§ Set exercise:
Copy the items word for word, starting at the line that has "Given: Click the" and stopping after the line that has "Looking at the". Leave the pictures out of your copy.

§ Extracted entries:
################

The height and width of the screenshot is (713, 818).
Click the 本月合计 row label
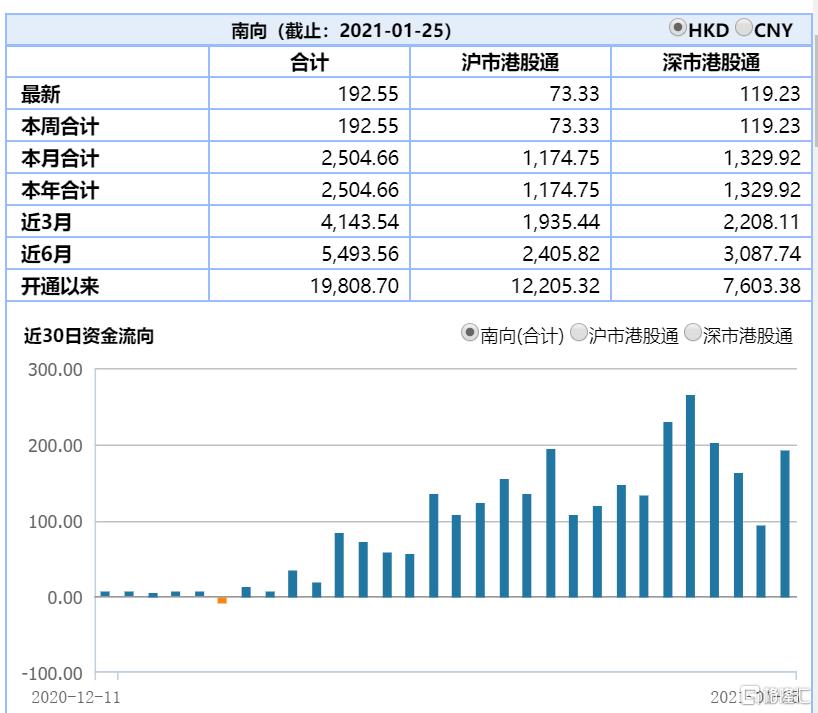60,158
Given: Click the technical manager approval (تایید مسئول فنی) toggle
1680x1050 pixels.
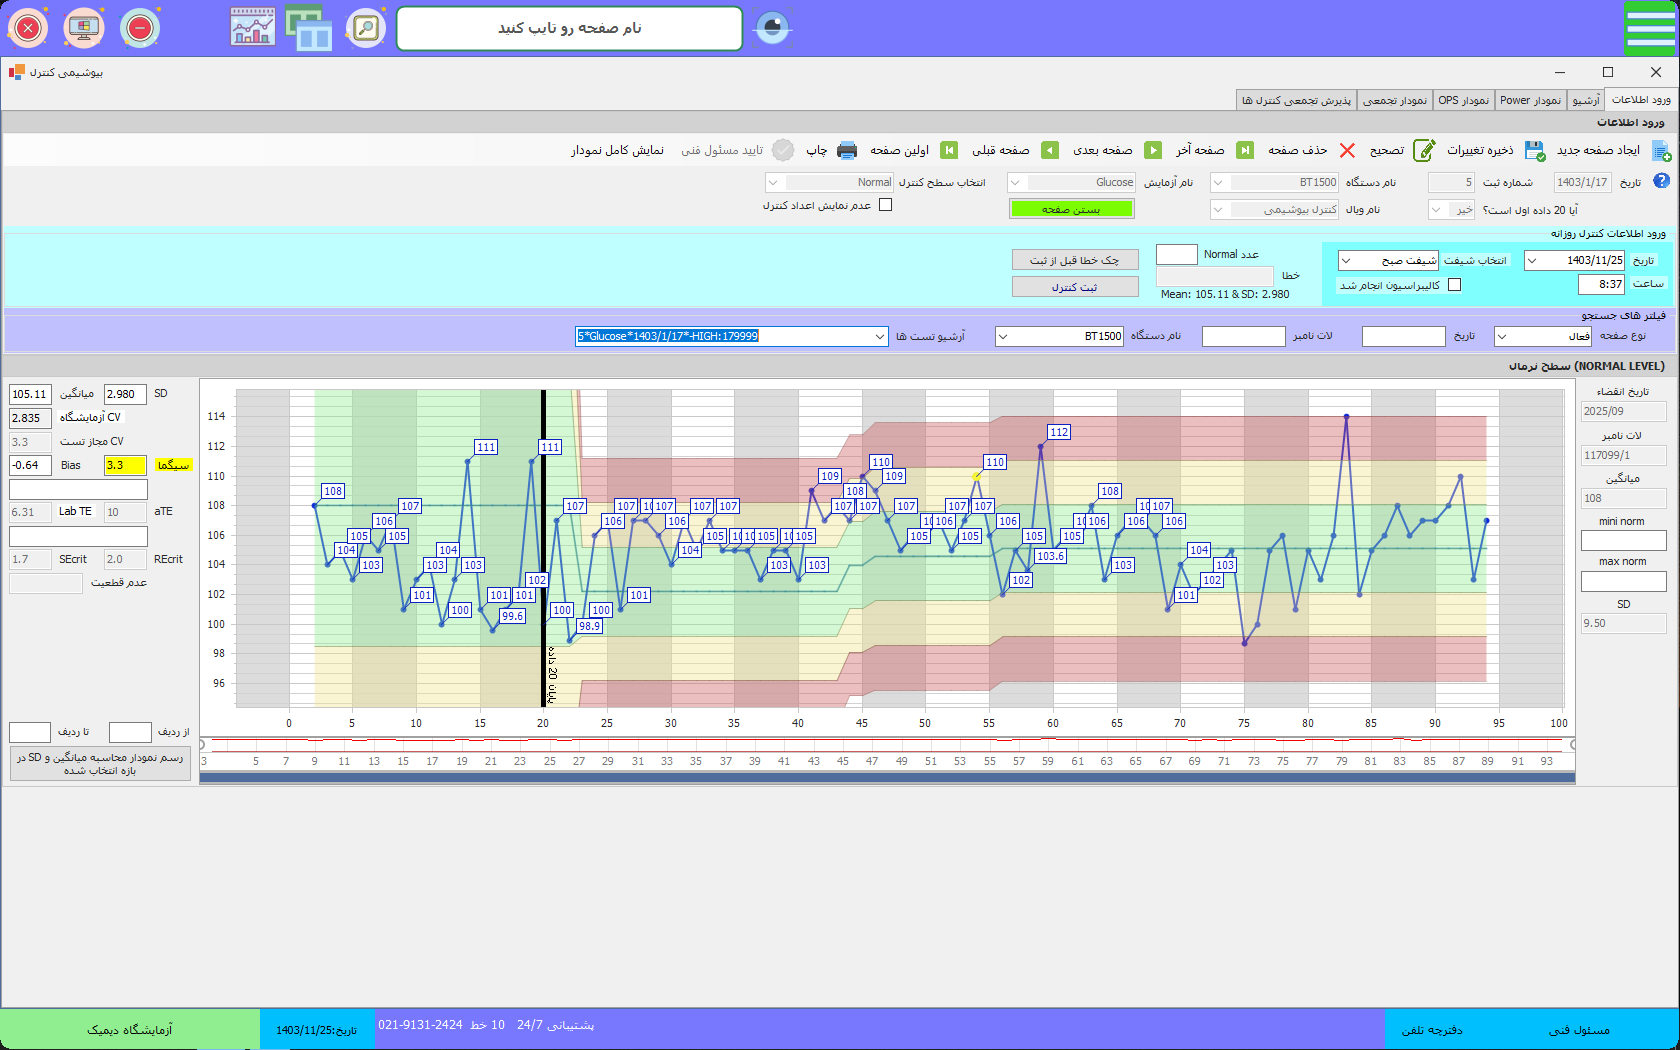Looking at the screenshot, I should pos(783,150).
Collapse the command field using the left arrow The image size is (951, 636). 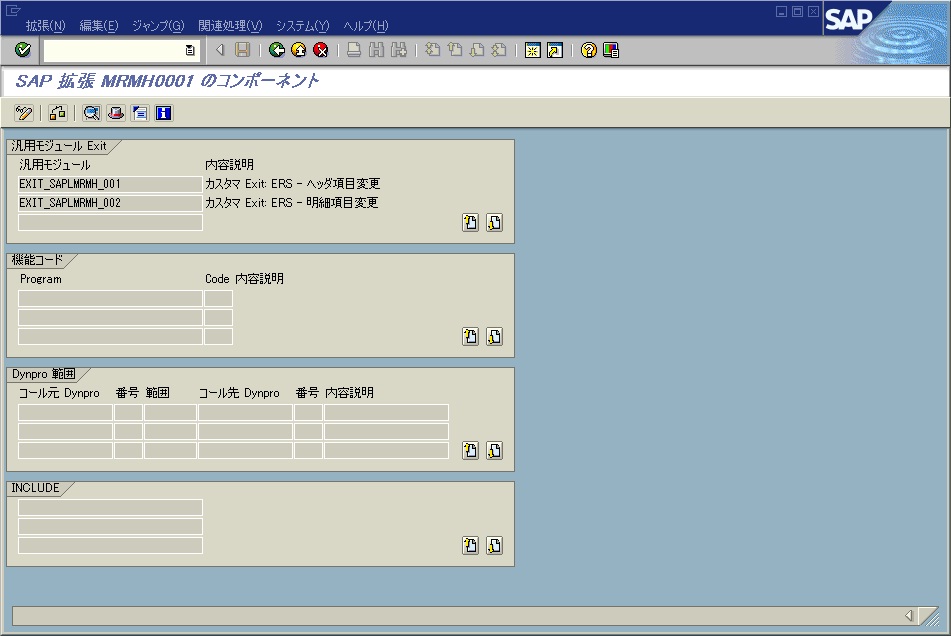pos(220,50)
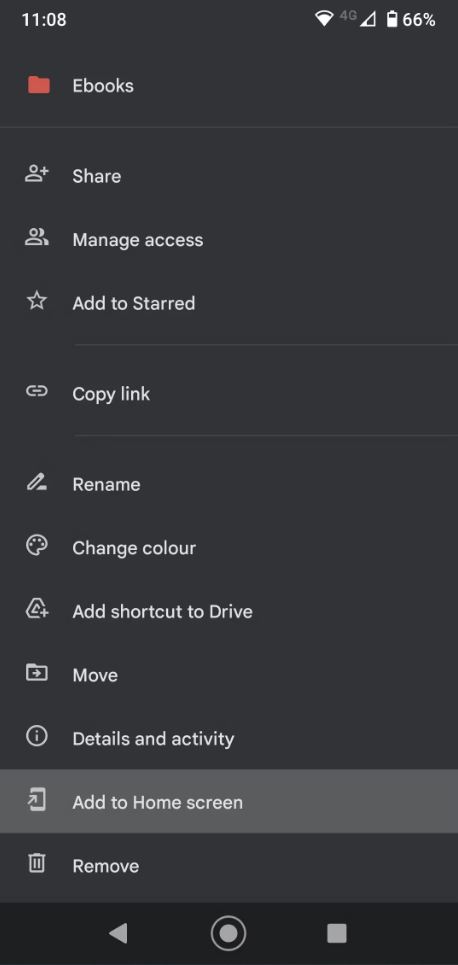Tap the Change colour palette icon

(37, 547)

################

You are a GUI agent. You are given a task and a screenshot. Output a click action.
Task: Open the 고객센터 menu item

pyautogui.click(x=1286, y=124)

################

§ Answer to the problem:
Given: Click the technical manager approval (تایید مسئول فنی) toggle
1680x1050 pixels.
Looking at the screenshot, I should pos(783,150).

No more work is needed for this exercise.